Когда в то первое утро он выпил свой чай, в сторонке выпил, чтобы, не дай Бог, ни одна капля не упала на раму, так вот, когда он подошел к столу и взглянул на раму… Ребята, перед ним лежала новая вещь. Ни единого изъяна он не обнаружил, ни одной царапины, ни одного помутнения... Рама словно сама, по собственной воле, привела себя в порядок, прихорошилась, чтобы понравиться ему и отблагодарить за заботу и доброе отношение.
Когда я в то утро зашёл в мастерскую, в очередной раз подивившись зелёным водорослям, свисавшим с потолка причудливой плесенью, разметавшейся по стенам, то застал Юрия Ивановича у стола – он рассматривал диковинную раму, которая в этом сумрачном помещении производила впечатление солнечного зайчика.
– Представляешь, – сказал он, не отрывая взора от стола, – сегодня утром рамочку нашёл. Возле мусорных ящиков.

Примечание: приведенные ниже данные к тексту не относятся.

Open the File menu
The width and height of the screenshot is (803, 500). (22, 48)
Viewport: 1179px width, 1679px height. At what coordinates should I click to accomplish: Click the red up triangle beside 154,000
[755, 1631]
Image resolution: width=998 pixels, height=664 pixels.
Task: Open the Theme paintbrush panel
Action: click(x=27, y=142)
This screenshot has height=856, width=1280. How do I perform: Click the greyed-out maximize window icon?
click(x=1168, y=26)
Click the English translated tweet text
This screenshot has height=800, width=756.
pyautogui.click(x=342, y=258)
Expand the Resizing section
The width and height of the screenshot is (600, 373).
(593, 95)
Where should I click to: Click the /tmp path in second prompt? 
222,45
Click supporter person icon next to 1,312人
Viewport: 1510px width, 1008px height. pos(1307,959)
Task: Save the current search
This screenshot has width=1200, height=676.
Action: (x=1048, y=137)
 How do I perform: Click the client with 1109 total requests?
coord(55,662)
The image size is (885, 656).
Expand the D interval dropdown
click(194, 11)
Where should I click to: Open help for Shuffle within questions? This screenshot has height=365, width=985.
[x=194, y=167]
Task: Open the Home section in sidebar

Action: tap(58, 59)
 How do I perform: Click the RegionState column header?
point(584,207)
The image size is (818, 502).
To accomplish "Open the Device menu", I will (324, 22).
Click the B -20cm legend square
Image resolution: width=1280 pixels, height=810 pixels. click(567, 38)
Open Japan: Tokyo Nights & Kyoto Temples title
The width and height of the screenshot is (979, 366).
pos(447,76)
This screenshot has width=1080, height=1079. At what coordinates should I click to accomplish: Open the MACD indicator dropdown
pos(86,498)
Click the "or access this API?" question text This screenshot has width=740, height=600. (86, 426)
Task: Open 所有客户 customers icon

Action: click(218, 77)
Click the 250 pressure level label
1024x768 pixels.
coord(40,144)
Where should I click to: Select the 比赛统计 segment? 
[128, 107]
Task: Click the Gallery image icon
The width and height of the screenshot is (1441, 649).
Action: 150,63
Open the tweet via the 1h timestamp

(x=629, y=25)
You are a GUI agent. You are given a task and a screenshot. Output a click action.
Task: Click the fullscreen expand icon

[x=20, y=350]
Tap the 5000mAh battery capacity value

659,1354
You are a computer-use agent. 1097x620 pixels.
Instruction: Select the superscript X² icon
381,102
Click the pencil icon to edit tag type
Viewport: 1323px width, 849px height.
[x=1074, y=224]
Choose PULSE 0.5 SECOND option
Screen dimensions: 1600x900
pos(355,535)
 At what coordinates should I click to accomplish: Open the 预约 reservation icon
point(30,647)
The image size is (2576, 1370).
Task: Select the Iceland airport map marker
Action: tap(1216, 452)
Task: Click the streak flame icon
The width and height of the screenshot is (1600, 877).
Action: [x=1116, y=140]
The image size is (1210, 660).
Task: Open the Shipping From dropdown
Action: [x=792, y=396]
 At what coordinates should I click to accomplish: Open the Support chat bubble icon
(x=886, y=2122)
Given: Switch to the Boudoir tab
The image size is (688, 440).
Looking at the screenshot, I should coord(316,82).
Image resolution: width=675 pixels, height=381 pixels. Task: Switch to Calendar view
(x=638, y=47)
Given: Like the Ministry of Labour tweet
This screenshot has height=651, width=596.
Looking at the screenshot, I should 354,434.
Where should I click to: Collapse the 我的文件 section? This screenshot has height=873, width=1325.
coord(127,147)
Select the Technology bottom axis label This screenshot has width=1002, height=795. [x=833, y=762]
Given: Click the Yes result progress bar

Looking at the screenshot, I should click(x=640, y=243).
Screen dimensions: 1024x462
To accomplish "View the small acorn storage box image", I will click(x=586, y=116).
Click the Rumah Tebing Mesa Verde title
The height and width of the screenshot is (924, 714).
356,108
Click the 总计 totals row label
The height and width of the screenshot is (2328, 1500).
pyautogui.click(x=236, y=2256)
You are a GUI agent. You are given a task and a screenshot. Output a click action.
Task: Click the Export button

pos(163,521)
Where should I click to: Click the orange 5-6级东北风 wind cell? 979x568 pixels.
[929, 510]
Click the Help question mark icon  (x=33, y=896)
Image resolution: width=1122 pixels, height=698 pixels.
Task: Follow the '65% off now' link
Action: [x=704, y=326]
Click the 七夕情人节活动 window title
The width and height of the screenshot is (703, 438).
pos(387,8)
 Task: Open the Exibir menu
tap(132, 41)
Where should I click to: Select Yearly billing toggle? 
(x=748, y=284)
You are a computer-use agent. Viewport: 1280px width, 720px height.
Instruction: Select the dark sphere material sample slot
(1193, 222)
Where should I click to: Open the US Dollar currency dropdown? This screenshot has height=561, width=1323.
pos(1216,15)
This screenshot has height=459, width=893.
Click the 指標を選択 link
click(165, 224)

Кто-то выбросил за ненадобностью.
– Ни фига себе рамочка! – почему-то шёпотом воскликнул я.
– Это она сейчас так смотрится, а нашёл я её всю в пыли, тёмная такая была, можно сказать, неприглядная. А теперь смотрю, вроде как вся огнём вспыхнула… Надо же...
– Старинная?
– Похоже на то, – ответил Юрий Иванович.
Когда я, отлучившись в соседний магазин, вернулся в мастерскую, то застал живописца в полной растерянности. На мольберте во всём своем великолепии стояла золотая рама, а на полу были разбросаны не менее полудюжины картин.
– Ничего не понимаю, – бормотал Юрий Иванович, и глазки его из зарослей бороды, начинавшейся от бровей, моргали с почти детской беспомощностью. – Ни одна моя работа не подходит. Представляешь?
– По размеру? – уточнил я.
– Да нет, с размером всё в порядке, размер как раз очень удачным оказался, все работы ложатся в раму без зазоров… Что тоже странно, между прочим… Картины по размерам разные, а в раму ложатся… Так не бывает, Витя, так не бывает… Посмотри… То ли картины съёживаются, то ли рама раздаётся…
Первой Юрий Иванович вставил в раму "Весну на реке Онеге" – картину яркую, солнечную, со сверкающим снегом, радужными льдинами ледохода… Так вот, прямо на наших глазах всё разноцветье в раме померкло и сделалось почти графическим, одноцветным, будто в карандашном исполнении.
– Не понимаю, ничего не понимаю, – Юрий Иванович безутешно присел на табуретку.
– Давай другую! – решительно сказал я. – Кто эта красавица? Чей портрет?
– Девочку мама привела… Школу заканчивает… Живут они рядом, в этом же доме… Семнадцать лет девочке, – добавил Юрий Иванович, с ужасом глядя на раму.
– Давай портрет! Девочка, я смотрю, вся устремлена навстречу будущей счастливой жизни! – громким голосом и жизнеутверждающими телодвижениями я пытался встряхнуть Юрия Ивановича и вывести его из состояния обескураженности.